If ruins aren’t quite your thing though, there is plenty else that Hampi has to offer! Restaurants, beautiful temples at the top of a mountain (that you have to climb, so be prepared) walking paths along the river that lead to caves, scenic views, and one spot where you can cross it on what looks like large woven bowls. They’re safe, but considering the river does have crocodiles it is still a bit thrilling crossing in them!
If you’re looking for authentic Indian culture and history, Hampi is the place to go.
Do you want to experience a part of India where only very few of us venture - go and explore Zanskar valley! Because of snowfall in the high passes, this valley gets completely cut off from the outside world for up to 6 months each year. The only way to reach the valley in winter time is to hike 10 days over the frozen Zanskar river.=
As a result, the people that live in this part of the world live isolated lives, have an extremely rich culture and don’t receive a lot of visitors. At this moment, the only way to get into the valley during summer time is by traveling 250 kilometers over a rough, rocky, unpaved road… ouch!
The gateway to this slice of paradise, with naked mountains, snaking glaciers, wild rivers and incredible wildlife - is the town of Kargil. A new road is being built that will connect to the south part of the valley - but as most things in India, it will take some time to be completed.
Until then, your best option is to hop on a shared jeep in Kargil and to travel that unforgiving road into the valley. There is a bus service too, but prepare yourself for a very, very bumpy ride.

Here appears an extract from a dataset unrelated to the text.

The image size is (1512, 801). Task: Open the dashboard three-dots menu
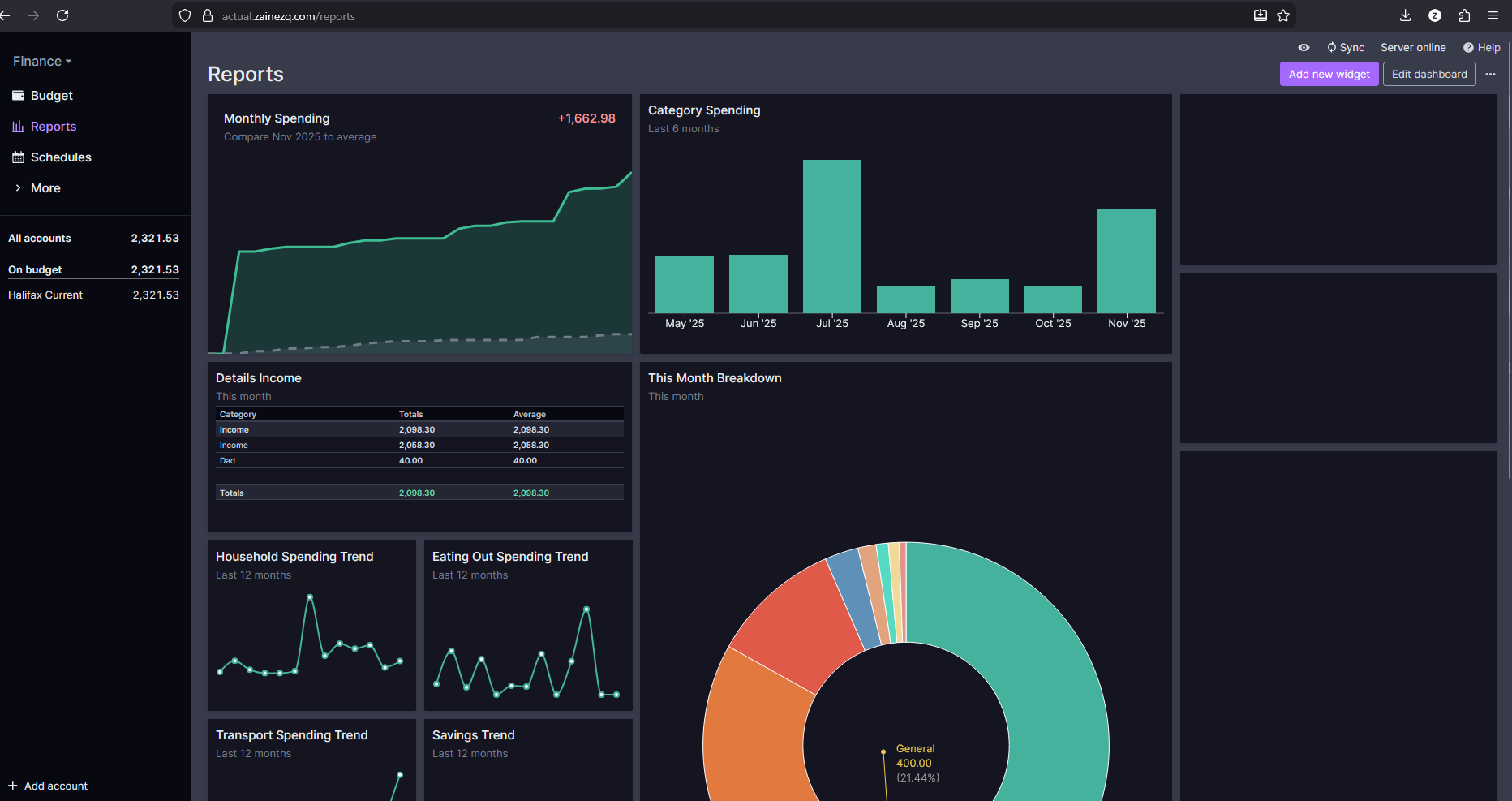1490,74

The ‘capital’ of Zanskar is a small village called Padum. From here it’s another 40 kilometers over an extremely narrow road to a tiny place called Cha. Hugging the mountains on one side and with steep drops on the other - it’s a thrilling ride to get here. There are a few homestays in Cha, where you can spend the night with a local family and get your hiking boots out.
Because from Cha, you shouldn’t miss the two-hour hike to Phuktal Monastery. Perched on a cliff and spilling out of a cave, this is one of the most impressive Buddhist monasteries in India. With an emerald blue Zanskar River flowing below and star-filled skies above - the setting is mesmerizing. Meditating here, or simply admiring the stunning scenery is an experience of a lifetime!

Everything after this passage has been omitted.